Call center da salvare Il tema lavoro entra nel dibattito politico

16 Aprile 2022

Il sindaco Biondi: «No soluzioni a metà». Pezzopane ottimista Primi nomi per Azione: Verini e Gliubich con Di Benedetto 

L’AQUILA. Alla presenza del coordinatore regionale di Azione, Giulio Sottanelli, e del coordinatore provinciale, Gianluca Presutti, si sono riuniti i simpatizzanti e gli iscritti aquilani di Azione che parteciperanno alla tornata elettorale per il rinnovo dell’amministrazione comunale dell’Aquila, in appoggio al candidato sindaco Americo Di Benedetto. La lista che si sta predisponendo avrà anche il contributo di altre componenti civiche e appartenenti all’area liberale, popolare, socialista e riformista, in una sorta di laboratorio locale che potrebbe rappresentare anche un esperimento da riproporre in futuro su altri scenari. Presenti all’incontro, tra gli altri, anche Enrico Verini e Paolo Gliubich, sicuri candidati nella lista per le elezioni comunali.

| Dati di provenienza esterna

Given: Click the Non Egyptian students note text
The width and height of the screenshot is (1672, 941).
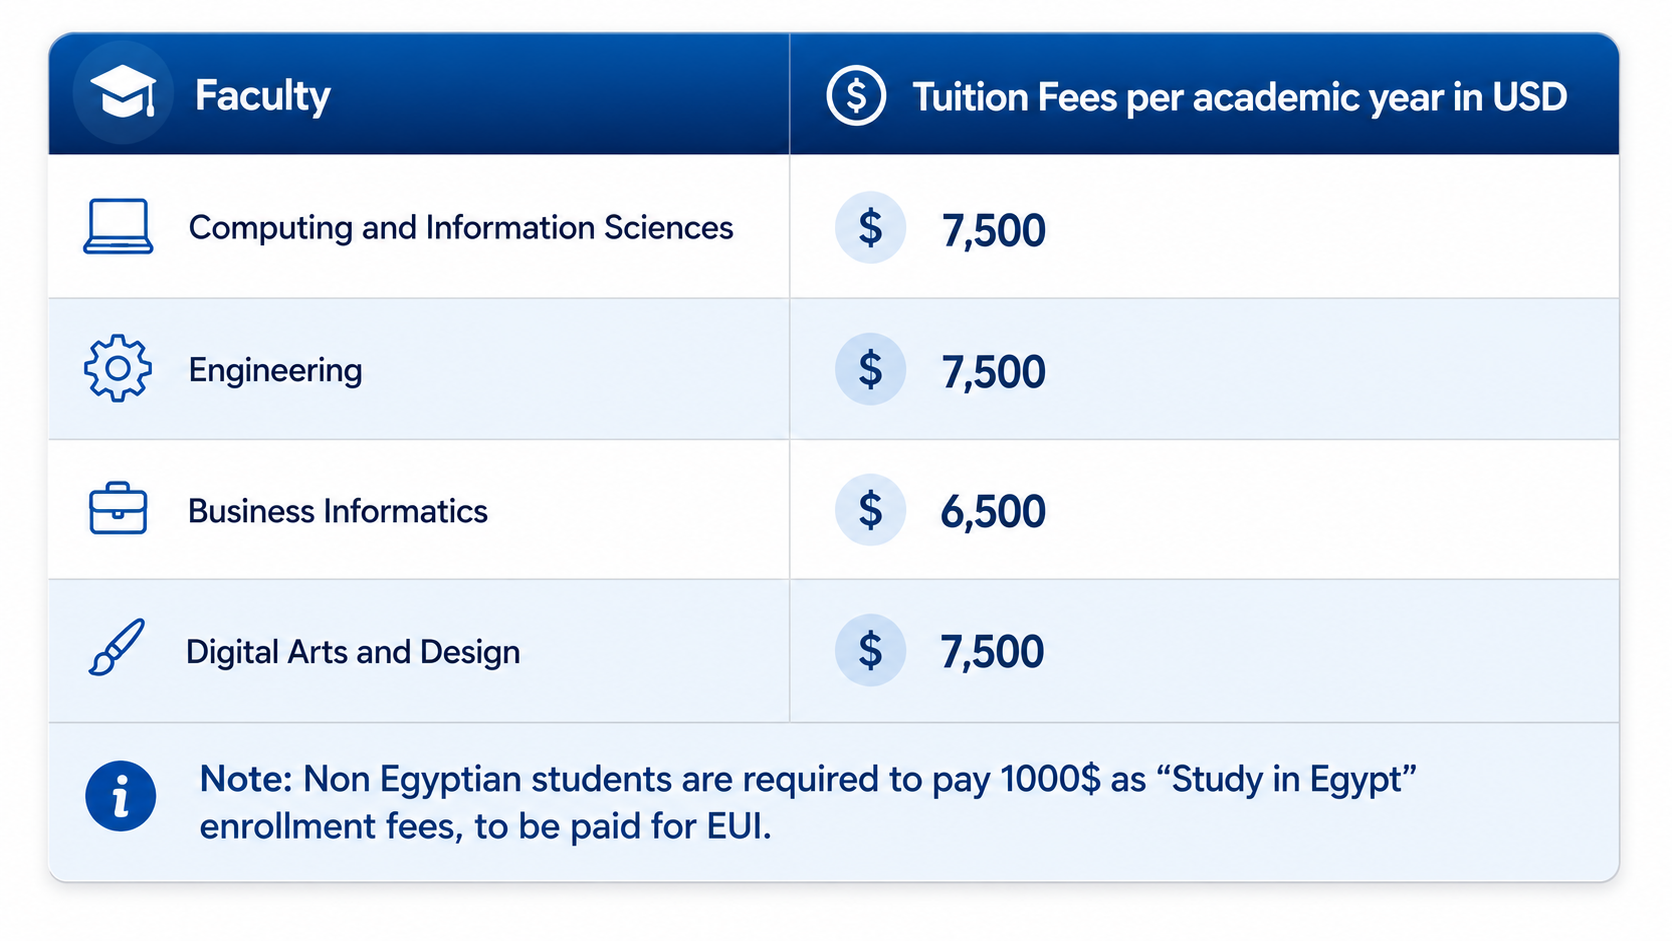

Dopo la discussione di rito tra tutti i partecipanti, è stato deciso di formare un coordinamento per affrontare al meglio la fase organizzativa della competizione comunale. Insieme a tutte le componenti presenti nella proposta, il coordinamento definirà tutti gli aspetti della lista in fase di ultimazione, anche aprendo la stessa a ulteriori contributi proveniente dalla rete civica aquilana che rappresenta da sempre un enorme potenziale di forza e di idee in città. Entro la fine del mese, sarà presente all’Aquila lo stesso Carlo Calenda, leader del movimento.
CALL CENTER INPS
Gli altri due candidati alla carica di sindaco, la deputata del Partito democratico Stefania Pezzopane e il primo cittadino attualmente in carica Pierluigi Biondi, intervengono invece sulla vicenda occupazionale relativa al call center dell’Inps. C’è soddisfazione, da parte della parlamentare del Pd, dopo l’incontro con le forze sindacali e Pasquale Tridico, presidente dell’Inps, sul processo di internalizzazione del call center (in Inps Servizi). «Finalmente», ha detto Pezzopane, «il nostro impegno in parlamento ottiene risultati e così gli innumerevoli sforzi sia del sindacato sia del ministero del Lavoro. Stiamo approvando il piano industriale in Inps servizi e mercoledì dopo Pasqua il piano andrà in consiglio di amministrazione per poi vedere pubblicato, a fine mese, il bando di selezione. Una selezione che dovrà essere intesa come clausola sociale, il mio obiettivo è che tutti rientrino nel processo. Un risultato davvero importantissimo poiché siamo di fronte alla più estesa operazione di internalizzazione della storia recente, operazione fortemente voluta dal governo Pd e Movimento 5 Stelle». Il sindaco Biondi, tuttavia, frena: «Il processo di internalizzazione del servizio del call center dell’Inps in Inps Servizi dovrà coinvolgere l’intera platea degli addetti, oltre cinquecento con contratto a tempo indeterminato, che attualmente operano nel sito aquilano del Tecnopolo d’Abruzzo. Non accetteremo soluzioni a metà. Nell’ormai prossimo bando per la selezione del personale», aggiunge il sindaco Biondi, «verrà inserito un criterio per assegnare i punteggi solo a coloro che hanno avuto la prevalenza sulla commessa Inps, discriminando altri operatori che, sempre su indicazione dell’Istituto, hanno svolto anche altre mansioni e rischiano, pertanto, di rimanere tagliati fuori dalle assunzioni con probabile conseguenza perdita del posto di lavoro. Anziché creare e alimentare lotte e dissidi tra lavoratori, giustamente interessati nella salvaguardia del proprio impiego, il ministero del Lavoro e Inps, che mai si sono degnati di rispondere alle sollecitazioni giunte dal Comune dell’Aquila per individuare un percorso condiviso per la salvaguardia degli attuali livelli occupazionali battano un colpo».